Impulsada por el Área de Sostenibilidad Medioambiental, esta campaña busca mejorar la calidad ambiental, ampliar las zonas de sombra y crear una trama urbana más resiliente al calor. El incremento del arbolado contribuye a la mejora de la calidad del aire, la reducción del efecto de las islas de calor y la creación de entornos más amigables para los peatones, además de favorecer la biodiversidad urbana.
En las últimas siete campañas se han plantado un total de 9.684 árboles en la ciudad, lo que demuestra la continuidad de las políticas de renovación y ampliación del arbolado.
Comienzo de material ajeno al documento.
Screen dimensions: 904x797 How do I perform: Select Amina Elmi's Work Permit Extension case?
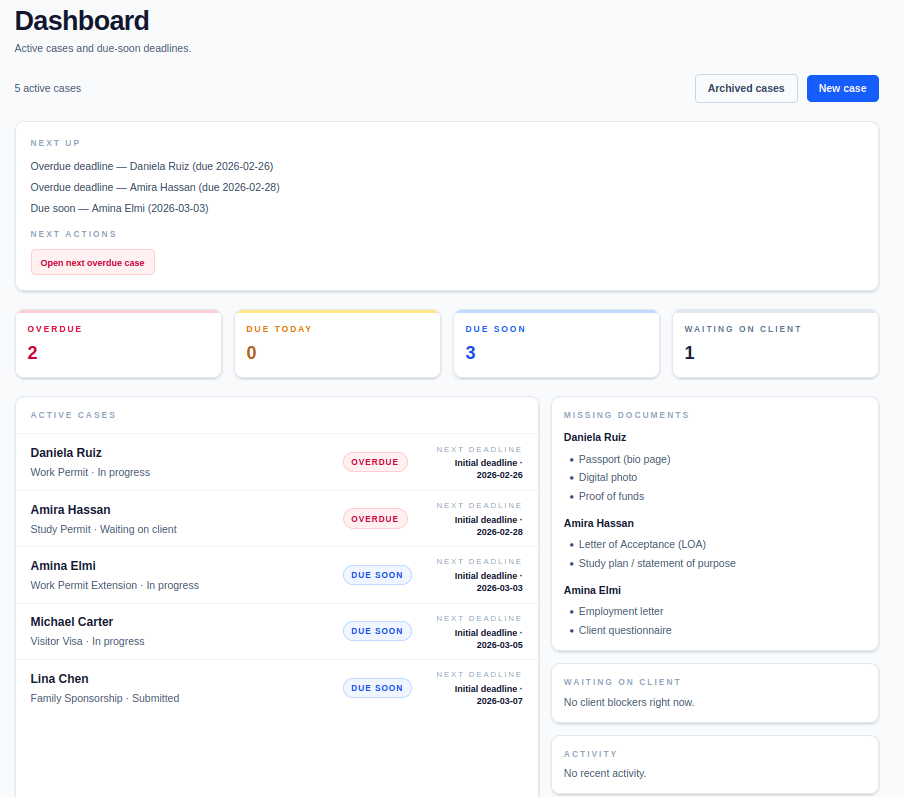point(62,566)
Entre las especies más utilizadas se encuentran el hibisco, almez, naranjo agrio, lapacho rosado, flamboyán, ciclamor canadiense, sófora y pitanga, seleccionadas por su porte medio y su adaptabilidad al entorno urbano.
El mantenimiento del arbolado y las zonas verdes municipales está a cargo de empresas adjudicatarias, con contratos que ascienden a 18,5 millones de euros. Estos contratos se encuentran en su última prórroga anual. Adicionalmente, el Ayuntamiento concede subvenciones por 700.000 euros para el mantenimiento de espacios gestionados por entidades urbanísticas de conservación.
Los vecinos pueden consultar información detallada sobre el arbolado urbano, incluyendo la localización y especie de los árboles, así como las labores de mantenimiento, a través de la web del Área de Sostenibilidad Medioambiental. Esta herramienta de servicio público permite conocer el patrimonio verde de cada barrio.